The bill, as we’ve repeatedly said, remains an expensive proposal that will cost lives and money while shielding the entire medical industry – drug and device manufacturers, hospitals, doctors, and nursing homes – from its own reckless conduct.

By restricting patients’ access to court, H.R. 5 will force medical malpractice victims and their families to turn to public, taxpayer-funded programs such as Medicare and Medicaid, and disability benefits for medical care and other financial assistance, because the negligent wrongdoers would be shielded from liability.

This unintended consequence would increase health care costs.
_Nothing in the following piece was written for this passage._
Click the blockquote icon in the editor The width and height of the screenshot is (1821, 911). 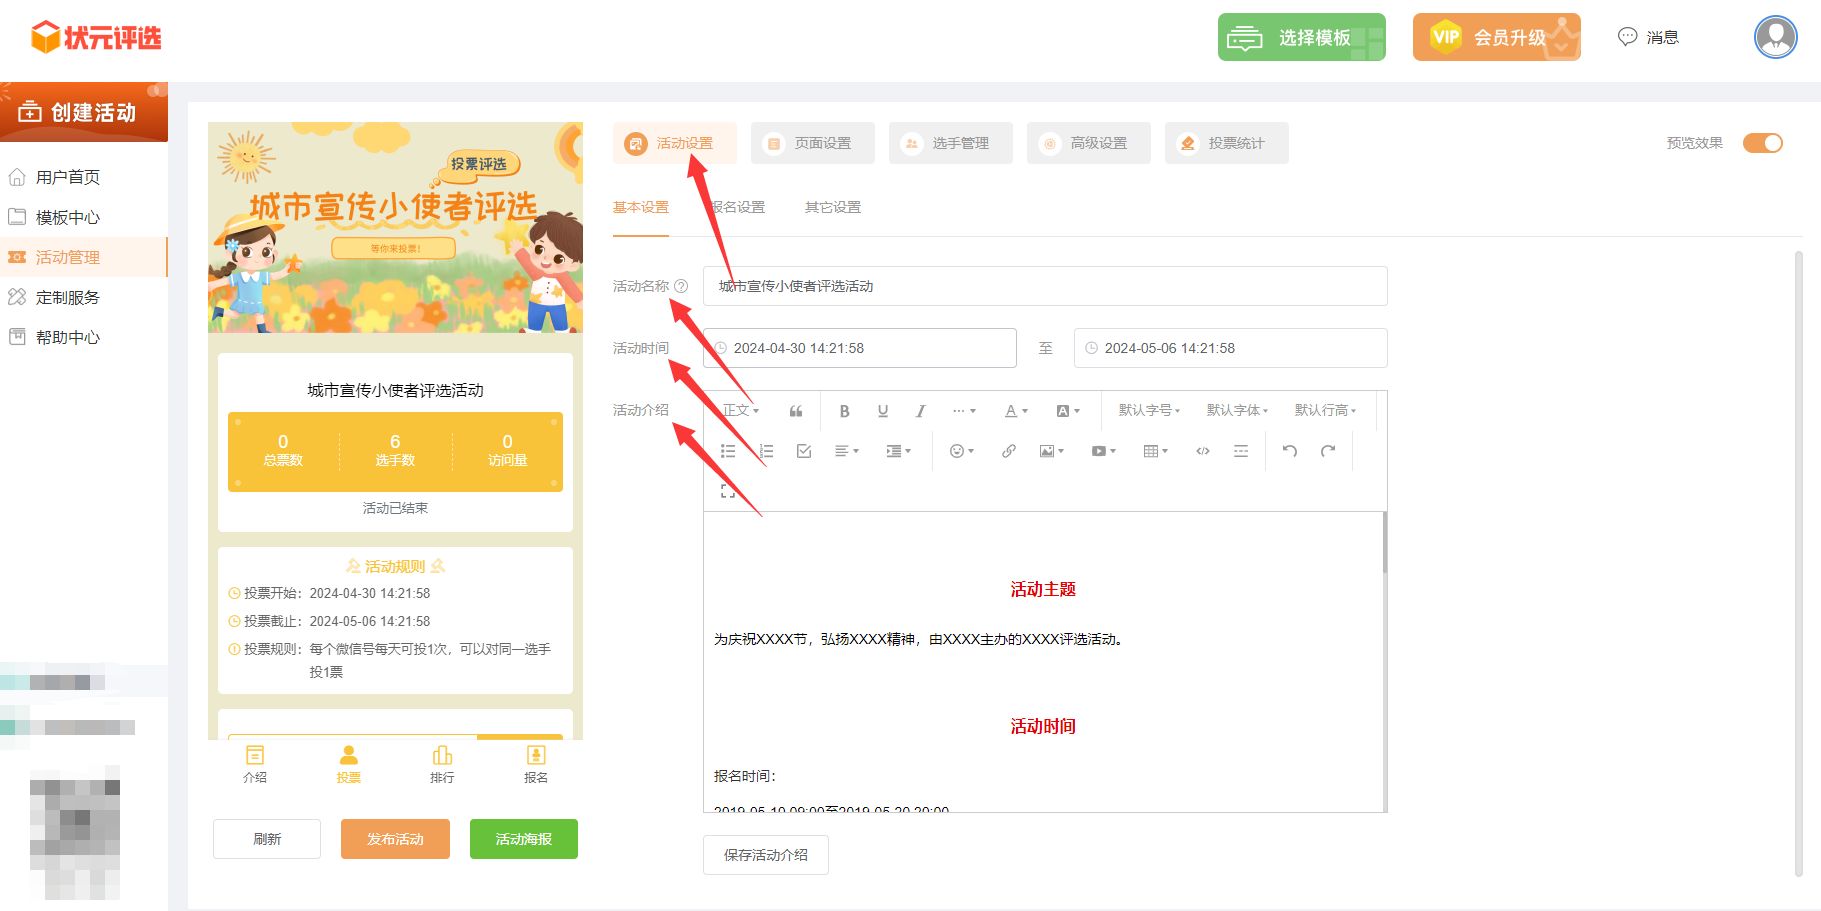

If nothing else, the House majority should pay attention to the money wasted when patients are unnecessarily injured by egregious medical errors or defective medical products. The Department of Health and Human Services pays $4.4 billion a year for the consequences of medical errors.

Some conservatives have even cautioned lawmakers about the bill’s effect on state laws. For decades, states have written their own laws for deciding negligence cases, including medical malpractice claims. A one-size-fits-all-policy on a traditionally state matter would wreak havoc on state laws.

Despite the numerous concerns and calls to drop this bill, the House majority’s ill-conceived and inaptly-named proposal – the Help Efficient, Accessible, Low-Cost, Timely, Healthcare Act – is expected to go up for another House floor vote. (You may wonder why there would be a second House vote on the same bill; this time, it is included in the FY2013 budget reconciliation recommendations, which it what both committees marked up yesterday.)

Indeed, it may fly through the House yet again, but we will have to rally the Senate to turn its back on this shameless and dangerous gift to industry.

Christine Hines is Public Citizen’s consumer and civil justice legal counsel.